Since conciseness is one of the main goals of a library such as this, I would hate to actively hamper this for more compile time checking. If you write an invalid format spec presumably your test will fail since it will ignore it

Actually I should elaborate because this is a tad misleading.

If the syntax is illegal it will ignore. Like if you write {0;} or {0{. In this case the entire thing is pasted into the output and no replacement happens.

If it can successfully parse into X, Y, and Z where X is the index, Y is the alignment, and Z is the option string, then what happens depends on which of X, Y, and Z are illegal.

If X is empty the sequence is replaced with an empty string.

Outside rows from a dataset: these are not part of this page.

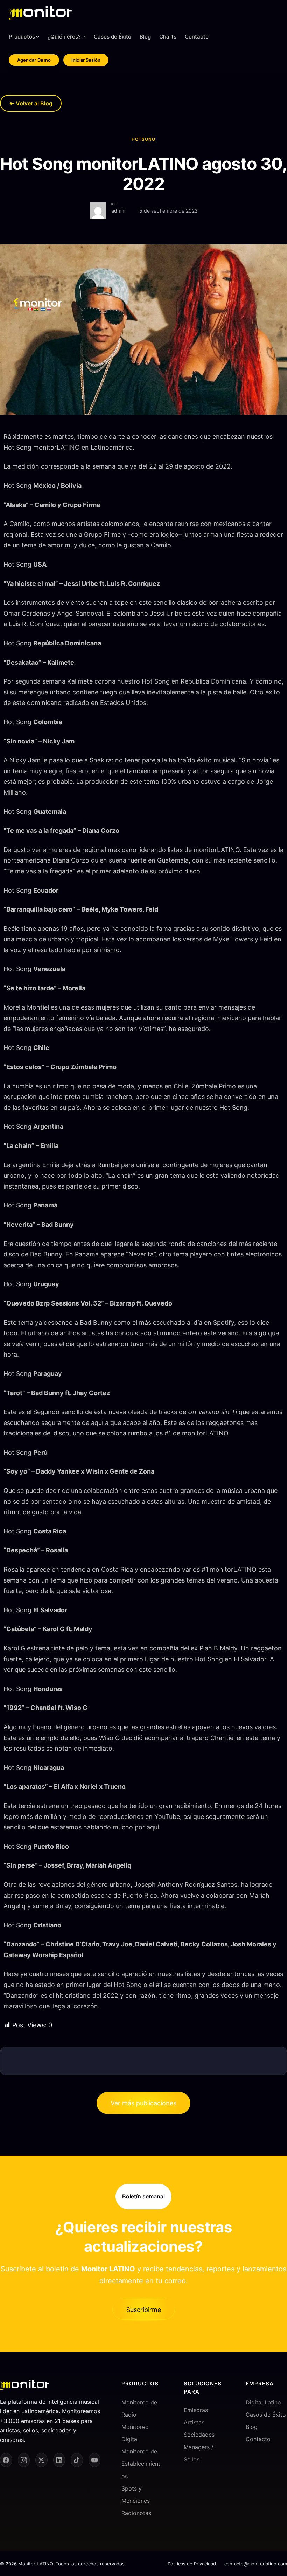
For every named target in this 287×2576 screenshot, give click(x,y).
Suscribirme (143, 2309)
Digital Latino (263, 2402)
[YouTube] (95, 2460)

Otherwise, If X is not a positive integer the sequence is pasted into the output and everything else ignored.

If Y is illegal, Y is ignored as if it wasn’t specified.

Whether Z is illegal is up to the format provider, so each one decides how to react to an invalid string

Note that any point here we can assert. This would allow us to catch these in debug builds while silently doing the best we can in non debug builds

1. os << format_string("Test"); // writes "test"
2. os << format_string("{0}", 7); // writes "7"

The "<< format_string(..." is ... really verbose for me. It also makes me
strongly feel like this produces a string rather than a streamable entity.

I wonder if we could use UDLs instead?

os << "Test" << "{0}"_fs << 7;

~Aaron

I’m not sure that would work well. The implementation relies on being able to index into the parameter pack. How would you do that if each parameter is streamed in?

“{0} {1}”_fs(1, 2)

Could perhaps work, but it looks a little strange to me.

Fwiw i agree format_string is long. Ideally it would be called format, but that’s taken.

Another option is os.format(“{0}”, 7), and have format_string(“{0}”, 7) return a std::string.